↓↓↓

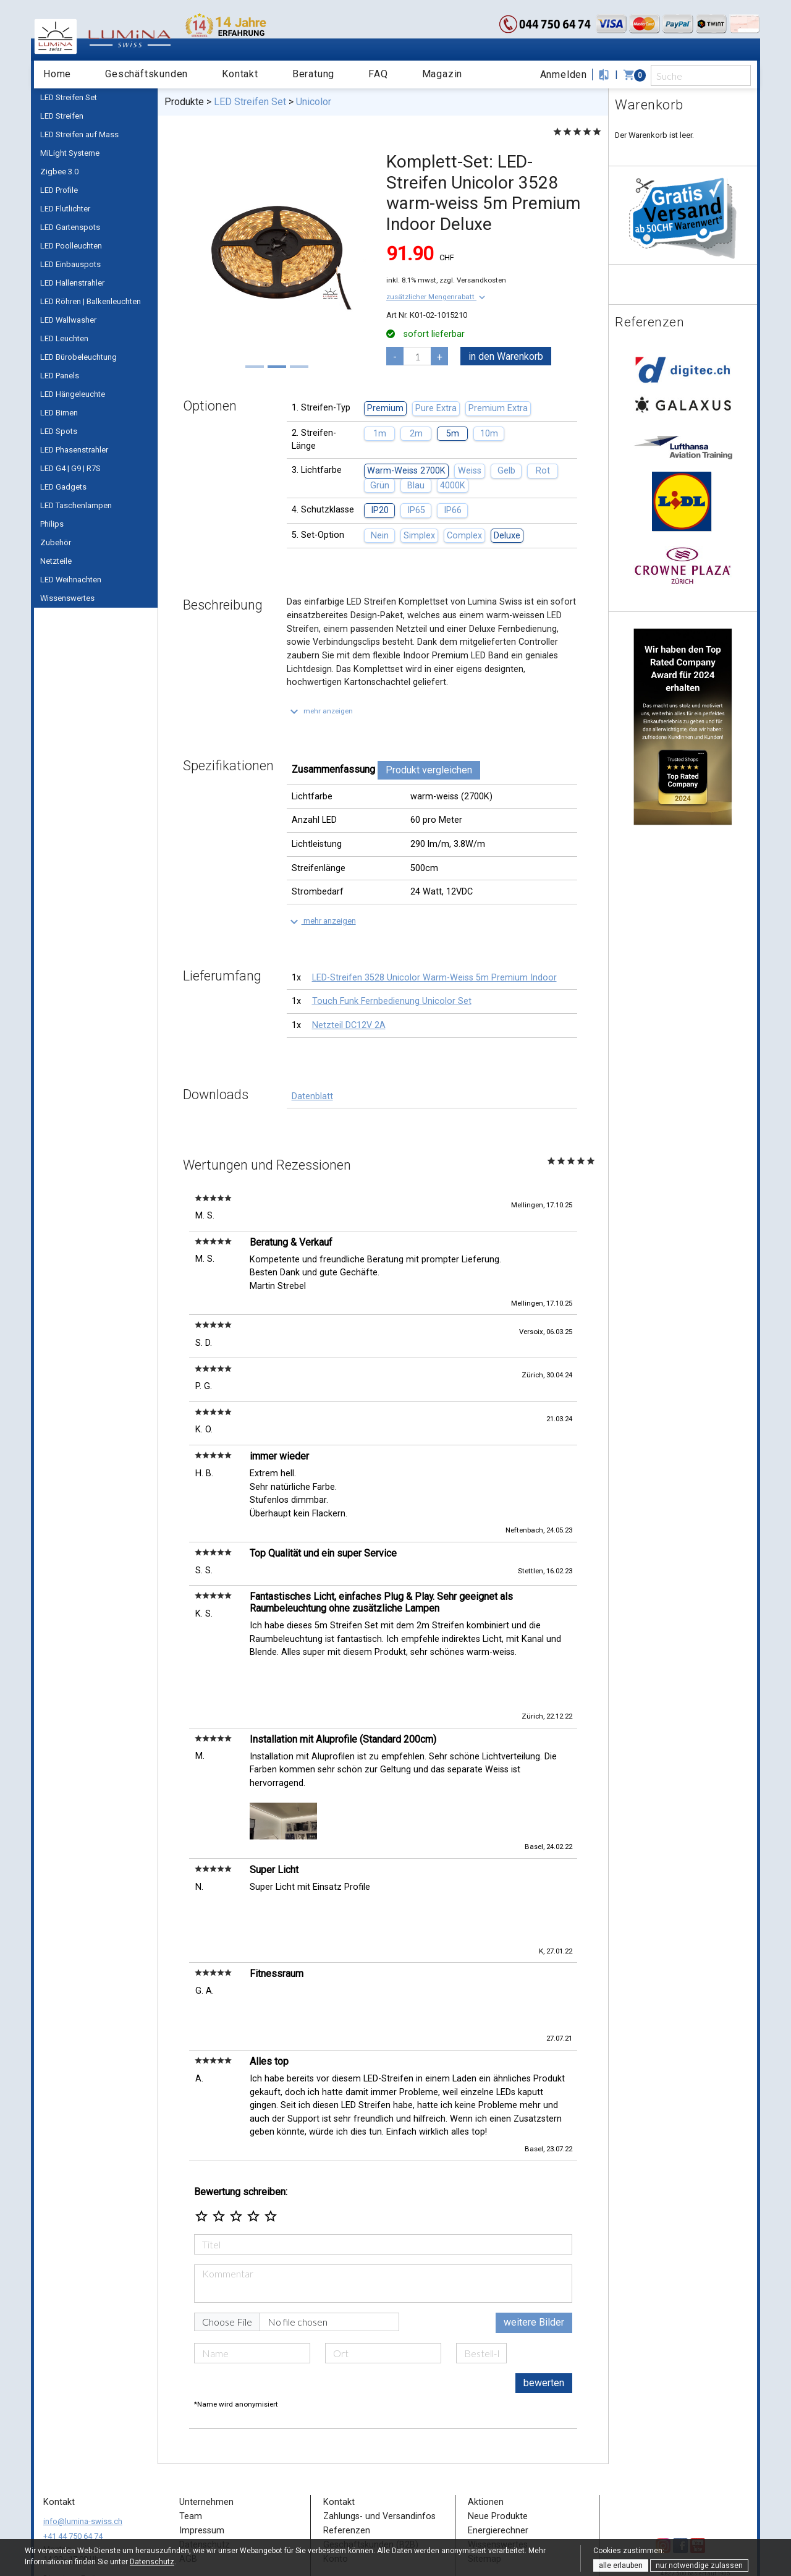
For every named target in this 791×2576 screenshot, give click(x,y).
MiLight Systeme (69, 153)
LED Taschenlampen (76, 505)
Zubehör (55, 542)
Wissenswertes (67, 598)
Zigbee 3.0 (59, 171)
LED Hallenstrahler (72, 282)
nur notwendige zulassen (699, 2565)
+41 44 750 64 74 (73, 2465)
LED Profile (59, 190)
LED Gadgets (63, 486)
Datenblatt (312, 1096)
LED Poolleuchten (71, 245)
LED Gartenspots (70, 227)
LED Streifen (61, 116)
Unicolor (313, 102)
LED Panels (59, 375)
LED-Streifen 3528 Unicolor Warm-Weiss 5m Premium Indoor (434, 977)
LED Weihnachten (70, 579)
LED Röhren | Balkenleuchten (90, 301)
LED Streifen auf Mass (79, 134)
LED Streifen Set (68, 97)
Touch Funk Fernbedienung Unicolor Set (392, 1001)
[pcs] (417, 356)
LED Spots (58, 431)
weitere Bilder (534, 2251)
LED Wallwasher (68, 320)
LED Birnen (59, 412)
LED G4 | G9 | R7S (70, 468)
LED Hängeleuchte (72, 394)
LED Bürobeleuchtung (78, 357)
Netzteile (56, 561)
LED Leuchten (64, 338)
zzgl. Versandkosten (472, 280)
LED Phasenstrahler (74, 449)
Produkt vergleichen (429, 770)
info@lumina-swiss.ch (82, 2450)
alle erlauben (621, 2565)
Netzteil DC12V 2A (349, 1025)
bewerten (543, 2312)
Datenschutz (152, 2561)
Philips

↑↑↑

:: WHAT IS BEING ASKED ::
Turn the listing above, from the line containing "Netzteil DC12V 2A (349, 1025)" through the end of the listing, into a Markdown table with the columns Row and Listing line, leaving out any blank lines.

:: COMPLETE ANSWER ::
| Row | Listing line |
|---|---|
| 1 | Netzteil DC12V 2A (349, 1025) |
| 2 | bewerten (543, 2312) |
| 3 | Datenschutz (152, 2561) |
| 4 | Philips |